Dal 11 novembre al 2 dicembre 2025, Borgo San Lorenzo ospita un’importante iniziativa dedicata alla prevenzione della violenza di genere. Presso il Centro d’Incontro di Piazza Dante 33, si terrà un corso gratuito aperto a tutti e tutte, strutturato in quattro incontri che si svolgeranno nel tardo pomeriggio, dalle 17:30 alle 20:00.
L’obiettivo è chiaro: offrire uno spazio di riflessione collettiva su un tema urgente e delicato, attraverso un percorso che affronta in profondità responsabilità individuali e collettive, stereotipi culturali e possibili strategie di prevenzione e cambiamento sociale.
A condurre gli incontri sarà la Dott.ssa Caterina Gori, professionista impegnata da anni nel campo della formazione e della sensibilizzazione sui temi legati alla violenza di genere. Il corso, pensato in maniera accessibile e partecipativa, permette la frequenza anche a singoli appuntamenti, offrendo così flessibilità e apertura massima alla comunità.

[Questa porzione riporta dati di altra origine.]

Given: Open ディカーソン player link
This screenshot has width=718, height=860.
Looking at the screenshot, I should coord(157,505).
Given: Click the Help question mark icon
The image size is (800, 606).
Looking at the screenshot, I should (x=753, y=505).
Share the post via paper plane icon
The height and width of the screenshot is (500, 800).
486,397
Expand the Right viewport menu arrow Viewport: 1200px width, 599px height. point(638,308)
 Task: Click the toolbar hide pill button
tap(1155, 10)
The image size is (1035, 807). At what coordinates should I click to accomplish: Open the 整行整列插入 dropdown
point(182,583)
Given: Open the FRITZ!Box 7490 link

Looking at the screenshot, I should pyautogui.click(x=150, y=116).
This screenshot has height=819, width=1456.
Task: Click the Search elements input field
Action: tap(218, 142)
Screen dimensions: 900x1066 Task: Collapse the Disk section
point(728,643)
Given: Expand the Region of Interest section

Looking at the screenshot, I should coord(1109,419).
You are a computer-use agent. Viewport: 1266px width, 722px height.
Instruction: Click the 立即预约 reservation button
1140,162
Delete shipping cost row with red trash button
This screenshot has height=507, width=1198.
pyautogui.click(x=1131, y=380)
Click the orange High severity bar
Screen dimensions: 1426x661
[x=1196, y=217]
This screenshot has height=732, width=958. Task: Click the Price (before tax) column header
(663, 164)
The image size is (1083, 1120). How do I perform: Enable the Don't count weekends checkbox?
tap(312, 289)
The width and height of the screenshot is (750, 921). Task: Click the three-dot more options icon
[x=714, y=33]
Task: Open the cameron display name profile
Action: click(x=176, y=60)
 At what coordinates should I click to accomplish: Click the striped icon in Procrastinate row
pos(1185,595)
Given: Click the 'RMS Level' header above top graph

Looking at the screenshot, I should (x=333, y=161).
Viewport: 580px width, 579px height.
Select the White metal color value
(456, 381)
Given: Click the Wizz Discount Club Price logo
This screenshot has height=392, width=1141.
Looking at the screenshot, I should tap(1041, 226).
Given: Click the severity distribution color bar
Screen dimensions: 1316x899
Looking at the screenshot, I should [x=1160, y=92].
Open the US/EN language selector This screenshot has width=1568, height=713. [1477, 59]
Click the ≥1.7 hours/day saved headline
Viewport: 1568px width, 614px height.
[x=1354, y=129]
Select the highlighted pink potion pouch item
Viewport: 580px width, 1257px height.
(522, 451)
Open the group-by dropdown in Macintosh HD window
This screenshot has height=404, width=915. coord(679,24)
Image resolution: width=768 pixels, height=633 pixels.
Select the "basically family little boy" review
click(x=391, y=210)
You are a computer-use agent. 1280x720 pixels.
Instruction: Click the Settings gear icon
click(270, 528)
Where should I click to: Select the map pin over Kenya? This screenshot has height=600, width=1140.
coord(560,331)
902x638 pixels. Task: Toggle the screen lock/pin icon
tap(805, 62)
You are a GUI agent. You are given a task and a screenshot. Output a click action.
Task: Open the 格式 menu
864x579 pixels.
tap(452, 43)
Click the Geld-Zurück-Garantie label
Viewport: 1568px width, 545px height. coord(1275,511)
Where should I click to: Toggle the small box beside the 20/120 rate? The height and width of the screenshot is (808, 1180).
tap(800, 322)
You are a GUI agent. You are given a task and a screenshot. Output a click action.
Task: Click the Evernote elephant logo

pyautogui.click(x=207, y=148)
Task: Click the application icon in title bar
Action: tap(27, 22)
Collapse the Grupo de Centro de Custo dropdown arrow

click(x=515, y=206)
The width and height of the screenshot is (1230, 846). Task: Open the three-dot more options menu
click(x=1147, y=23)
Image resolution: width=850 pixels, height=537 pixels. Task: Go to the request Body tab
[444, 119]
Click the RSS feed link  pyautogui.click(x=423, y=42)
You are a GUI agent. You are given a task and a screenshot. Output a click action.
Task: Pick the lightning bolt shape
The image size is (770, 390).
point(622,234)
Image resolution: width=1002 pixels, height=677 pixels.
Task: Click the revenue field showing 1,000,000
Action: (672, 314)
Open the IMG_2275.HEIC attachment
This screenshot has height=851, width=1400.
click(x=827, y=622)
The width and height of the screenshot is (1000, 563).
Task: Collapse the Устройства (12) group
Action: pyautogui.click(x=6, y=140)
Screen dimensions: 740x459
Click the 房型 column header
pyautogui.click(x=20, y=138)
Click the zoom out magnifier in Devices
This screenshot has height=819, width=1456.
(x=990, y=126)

Il percorso non si limita a descrivere il fenomeno della violenza, ma si propone di indagare le sue radici culturali e sociali, analizzando dinamiche di potere, linguaggi discriminatori e modelli educativi che alimentano comportamenti aggressivi. Al tempo stesso, verranno forniti strumenti pratici e strategie di intervento, utili sia nella vita quotidiana che in contesti professionali o associativi.
L’iniziativa è promossa da Associazione Beecom, in collaborazione con Associazione Artemisia APS, all’interno del progetto “Demos-teche. Biblioteche e Archivi: spazi di crescita e inclusione”, sviluppato dalla Rete SDIMM con il supporto del PR Toscana FSE+ 2021/2027.
Partecipare a questo ciclo di incontri significa scegliere di informarsi, confrontarsi e diventare parte attiva di una trasformazione culturale. Un passo concreto per contribuire alla costruzione di una società più equa, dove il rispetto e la consapevolezza siano alla base delle relazioni umane.
Per informazioni e iscrizioni è possibile contattare:
- 📧 biblioteca@comune.borgo-san-lorenzo.fi.it
- ☎️ 055 84966290
La violenza di genere non è un problema privato, ma una questione sociale che riguarda tutti. Solo attraverso l’informazione, l’ascolto e il coinvolgimento attivo è possibile costruire comunità più inclusive e consapevoli.